Reading Data
Register files as named tables, then query them with SQL.
CSV
// Simple registration
await context.RegisterCsvAsync("orders", "data/orders.csv");
// With custom options
await context.RegisterCsvAsync("orders", "data/orders.csv", new CsvReadOptions
{
HasHeader = true,
Delimiter = ';',
SchemaInferMaxRecords = 1000,
});
CsvReadOptions
| Property | Type | Description |
|---|---|---|
HasHeader | bool? | Whether the file has a header row (default: true) |
Delimiter | char? | Column delimiter character (default: ',') |
Quote | char? | Quote character (default, '"') |
Escape | char? | Escape character |
Terminator | char? | Line terminator character |
Comment | char? | Comment character |
NewlinesInValues | bool? | Support newlines inside quoted values |
Schema | Schema? | Explicit Arrow schema |
SchemaInferMaxRecords | ulong? | Max rows for schema inference |
FileExtension | string? | File extension filter (default: .csv) |
FileCompressionType | CompressionType? | Compression type |
NullRegex | string? | Regex pattern for null values |
TruncatedRows | bool? | Allow truncated rows |
TablePartitionCols | IReadOnlyList<PartitionColumn>? | Hive partition columns |
Parquet
await context.RegisterParquetAsync("events", "data/events.parquet");
// With options
await context.RegisterParquetAsync("events", "data/events.parquet", new ParquetReadOptions
{
ParquetPruning = true,
SkipMetadata = false,
});
ParquetReadOptions
| Property | Type | Description |
|---|---|---|
Schema | Schema? | Explicit Arrow schema |
FileExtension | string? | File extension filter (default: .parquet) |
TablePartitionCols | IReadOnlyList<PartitionColumn>? | Hive partition columns |
ParquetPruning | bool? | Prune row groups using predicates |
SkipMetadata | bool? | Skip metadata in file schema |
JSON
await context.RegisterJsonAsync("logs", "data/logs.json");
// With options
await context.RegisterJsonAsync("logs", "data/logs.json", new JsonReadOptions
{
SchemaInferMaxRecords = 500,
});
JsonReadOptions
| Property | Type | Description |
|---|---|---|
Schema | Schema? | Explicit Arrow schema |
SchemaInferMaxRecords | ulong? | Max rows for schema inference |
FileExtension | string? | File extension filter (default: .json) |
FileCompressionType | CompressionType? | Compression type |
TablePartitionCols | IReadOnlyList<PartitionColumn>? | Hive partition columns |
RecordBatch
Register an in-memory Arrow RecordBatch as a queryable table:
using Apache.Arrow;
var idArray = new Int64Array.Builder().Append(1).Append(2).Build();
var nameArray = new StringArray.Builder().Append("Alice").Append("Bob").Build();
var schema = new Schema.Builder()
.Field(new Field("id", Int64Type.Default, false))

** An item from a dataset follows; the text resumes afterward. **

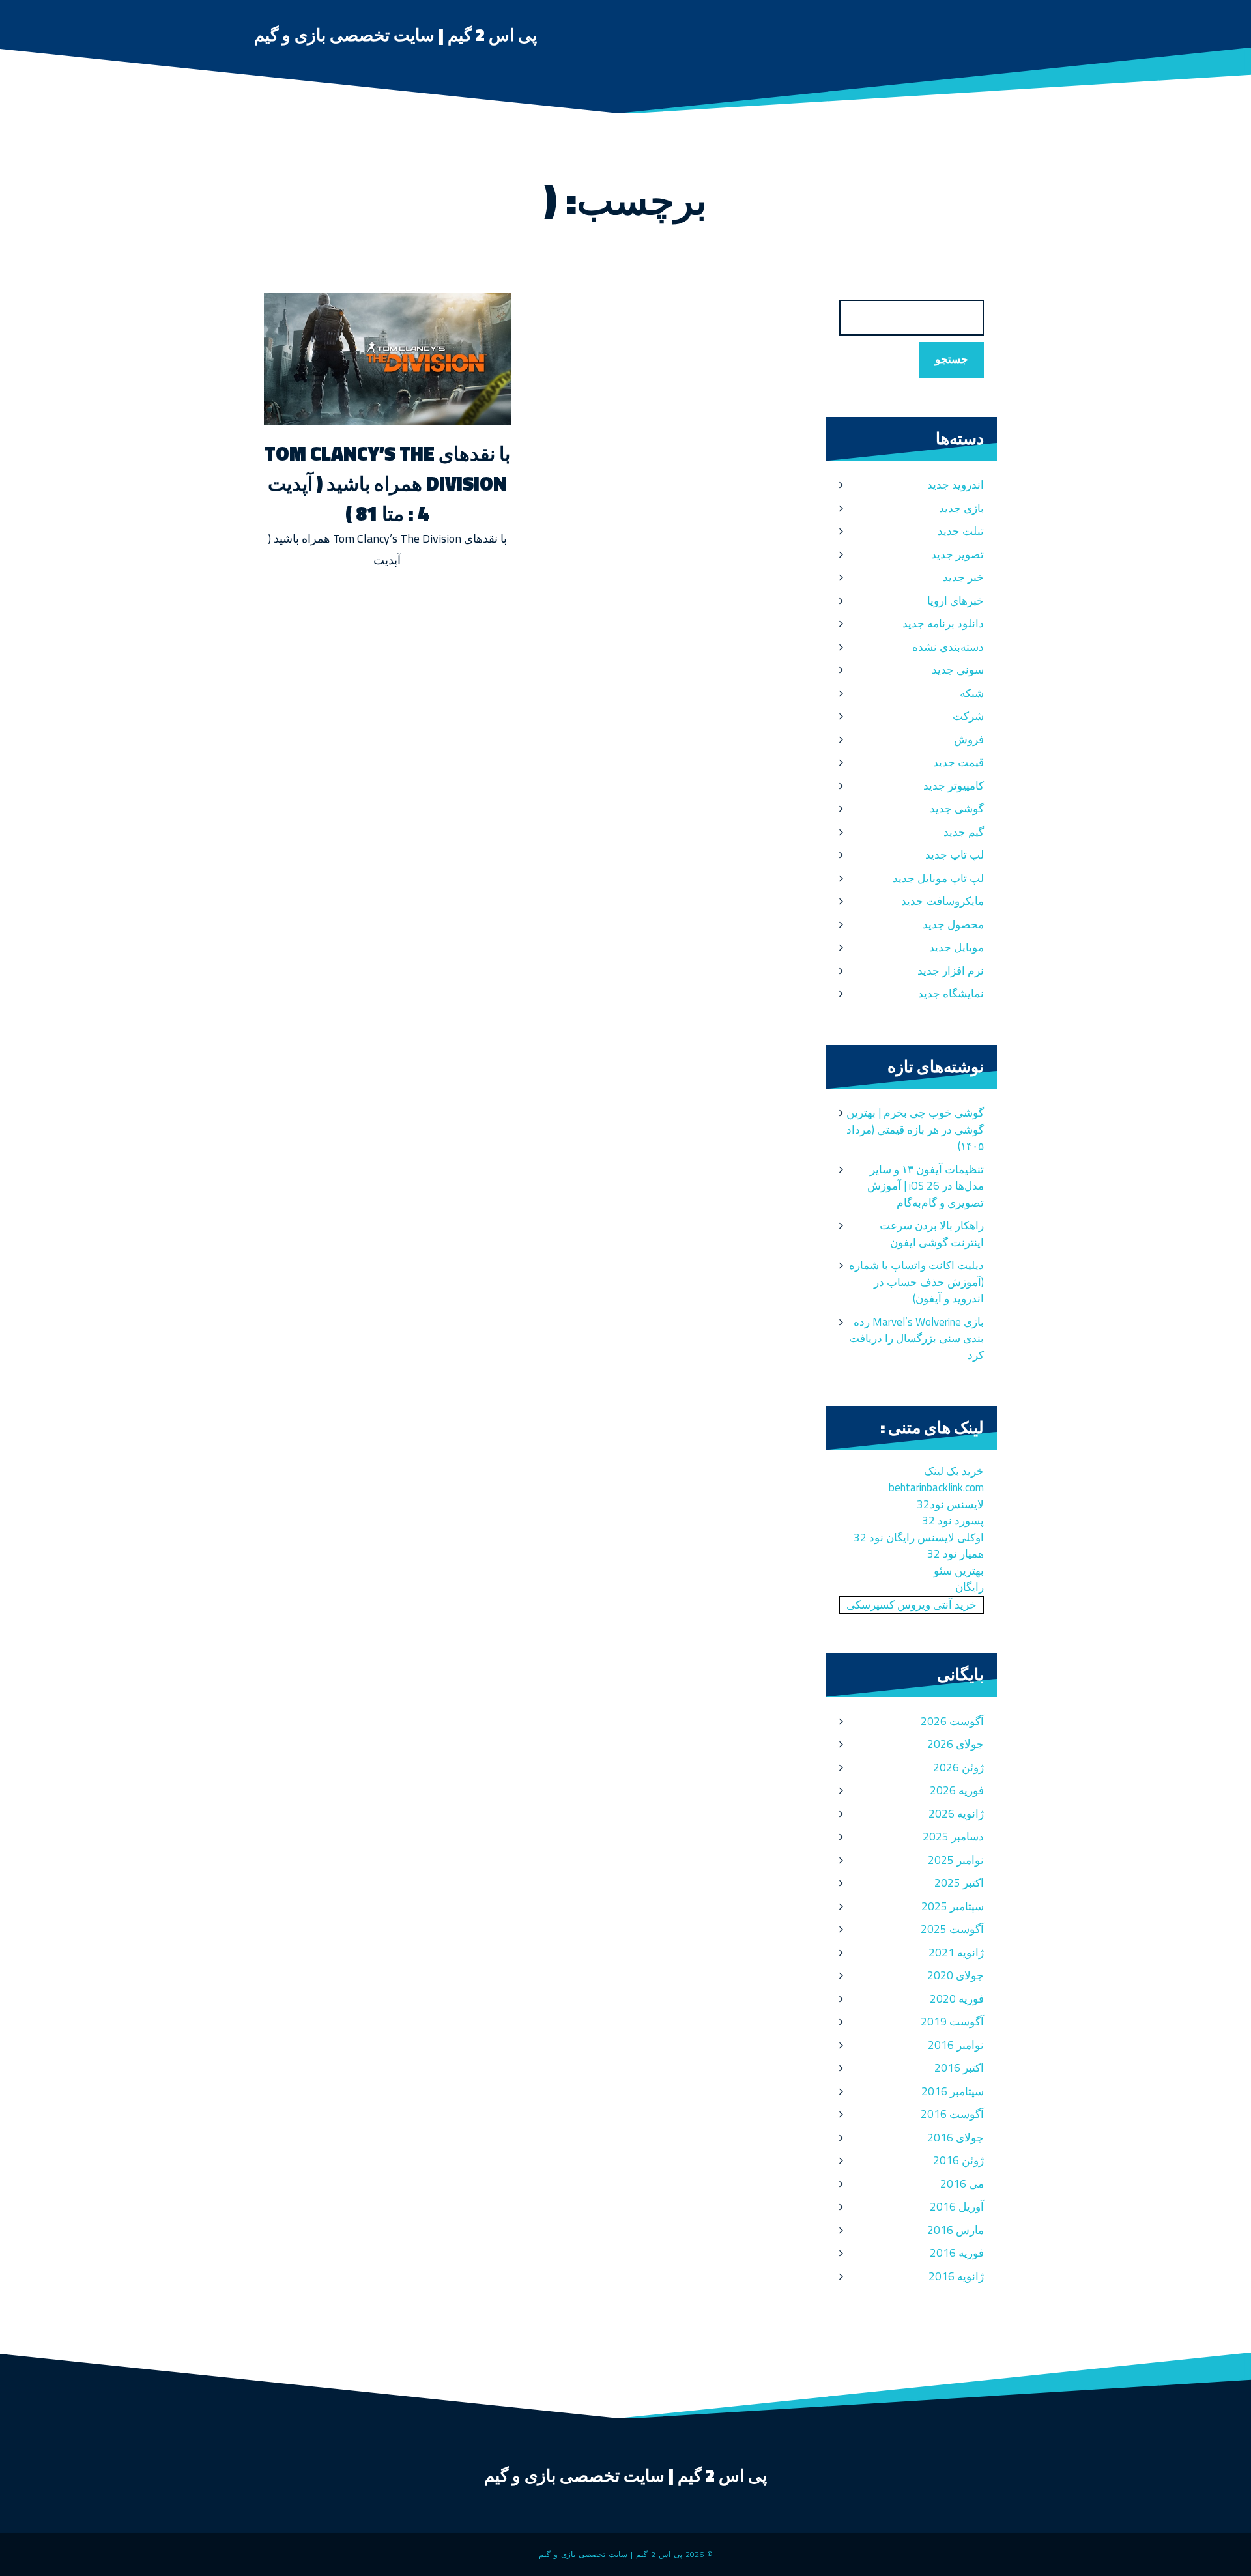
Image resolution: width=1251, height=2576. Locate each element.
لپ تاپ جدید (954, 854)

.Field(new Field("name", StringType.Default, true))
.Build();
using var batch = new RecordBatch(schema, [idArray, nameArray], 2);
context.RegisterBatch("users", batch);
This is useful when you have data already in Arrow format or need to inject programmatically created data into SQL queries -- for example, to join in-memory lookup tables with file-based data:
await context.RegisterCsvAsync("orders", "data/orders.csv");
context.RegisterBatch("statuses", statusBatch);
using var df = await context.SqlAsync(
"SELECT o.order_id, s.description FROM orders o JOIN statuses s ON o.status = s.name");
Note:
RegisterBatchis synchronous, unlike the async file-based registration methods.
CompressionType
Applies to CsvReadOptions.FileCompressionType and JsonReadOptions.FileCompressionType:
Gzip, Bzip2, Xz, Zstd, Uncompressed (default)
Deregistering Tables
await context.DeregisterTableAsync("orders");
Registering Directories
All registration methods accept both file paths and directory paths.
When pointing to a directory, DataFusion reads all matching files within it.
This is especially useful with Hive-style partitioning.